Public Web APIs
Learning Goals
- Understand the difference between acquiring data through web scraping vs. a web API
- Set up an API key for a public API
- Develop comfort in using a wrapper package or url-method of calling a web API
- Recognize the structure in a url for a web API and adjust for your purposes
You can download a template .Rmd of this activity here.
APIs
In this lesson you’ll learn how to collect data from websites such as The New York Times, Zillow, and Google. While these sites are primarily known for the information they provide to humans browsing the web, they (along with most large websites) also provide information to computer programs.
Humans use browsers such as Firefox or Chrome to navigate the web. Behind the scenes, our browsers communicate with web servers using a technology called HTTP or Hypertext Transfer Protocol.
Programming languages such as R can also use HTTP to communicate with web servers. We have seen how it is possible for R to “scrape” data from almost any static web page. However, it’s easiest to interact with websites that are specifically designed to communicate with programs. These Web APIs, or Web Application Programming Interfaces, focus on transmitting data, rather than images, colors, or other appearance-related information.
An large variety of web APIs provide data accessible to programs written in R (and almost any other programming language!). Almost all reasonably large commercial websites offer APIs. Todd Motto has compiled an excellent list of Public Web APIs on GitHub. Browse the list to see what kind of information is available.
Wrapper Packages
Possible readings:
1. NY Times API
2. NY Times Blog post announcing the API
3. Working with the NY Times API in R
4. nytimes pacakge for accessing the NY Times’ APIs from R
5. Video showing how to use the NY Times API
6. rOpenSci has a good collection of wrapper packages
In R, it is easiest to use Web APIs through a wrapper package, an R package written specifically for a particular Web API. The R development community has already contributed wrapper packages for most large Web APIs.

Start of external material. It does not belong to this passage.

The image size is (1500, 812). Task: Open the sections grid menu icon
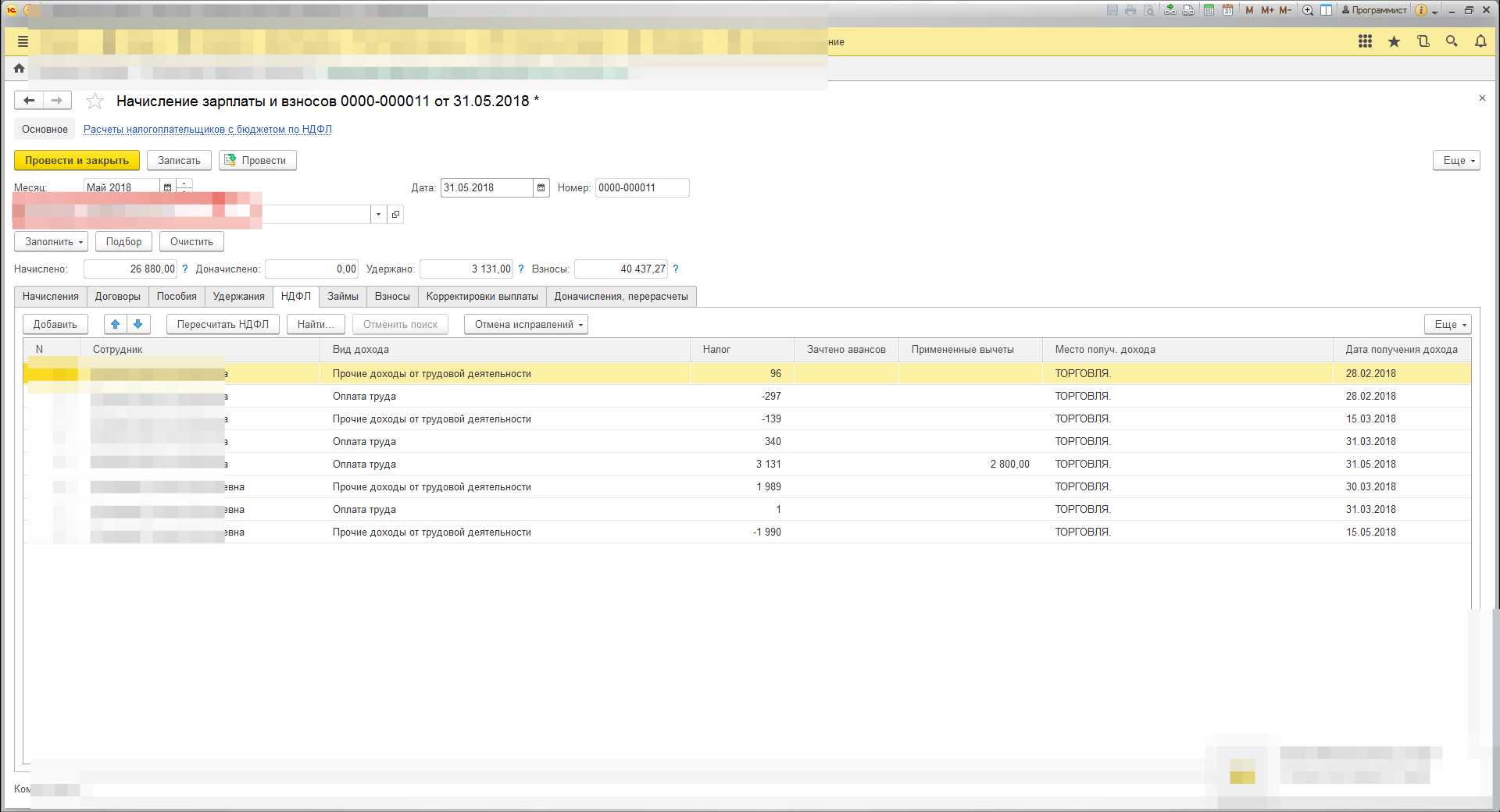1365,41
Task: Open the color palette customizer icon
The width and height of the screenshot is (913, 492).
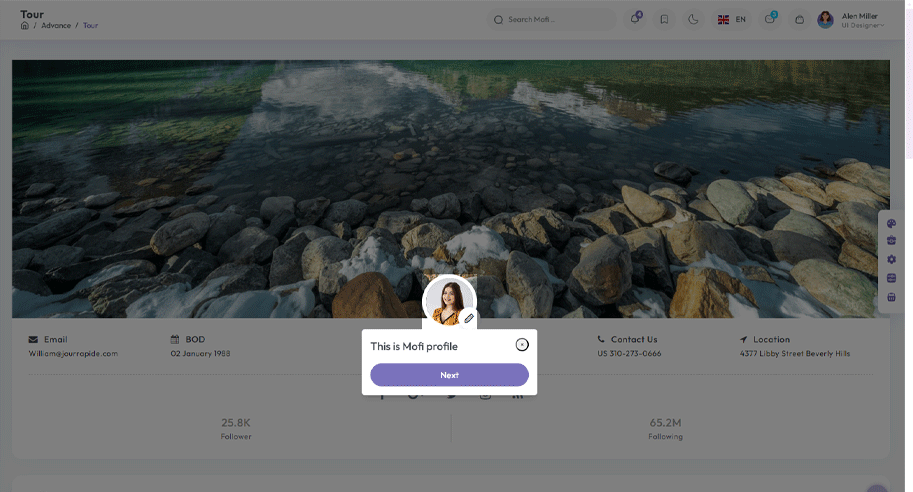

To find a wrapper package, search the web for “R Package” and the name of the website. For example, a search for “R Reddit Package” returns RedditExtractor and a search for “R Weather.com Package” surfaces weatherData.
This activity will build on the New York Times Web API, which provides access to news articles, movie reviews, book reviews, and many other data. Our activity will specifically focus on the Article Search API, which finds information about news articles that contain a particular word or phrase.
We will use the nytimes package that provides functions for some (but not all) of the NYTimes APIs. First, install the package by copying the following two lines into your console (you just need to run these once):
install.packages("devtools")
devtools::install_github("mkearney/nytimes")
Next, take a look at the Article Search API example on the package website to get a sense of the syntax.
Exercise 14.13 What do you think the nytimes function below does? How does it communicate with the NY Times? Where is the data about articles stored?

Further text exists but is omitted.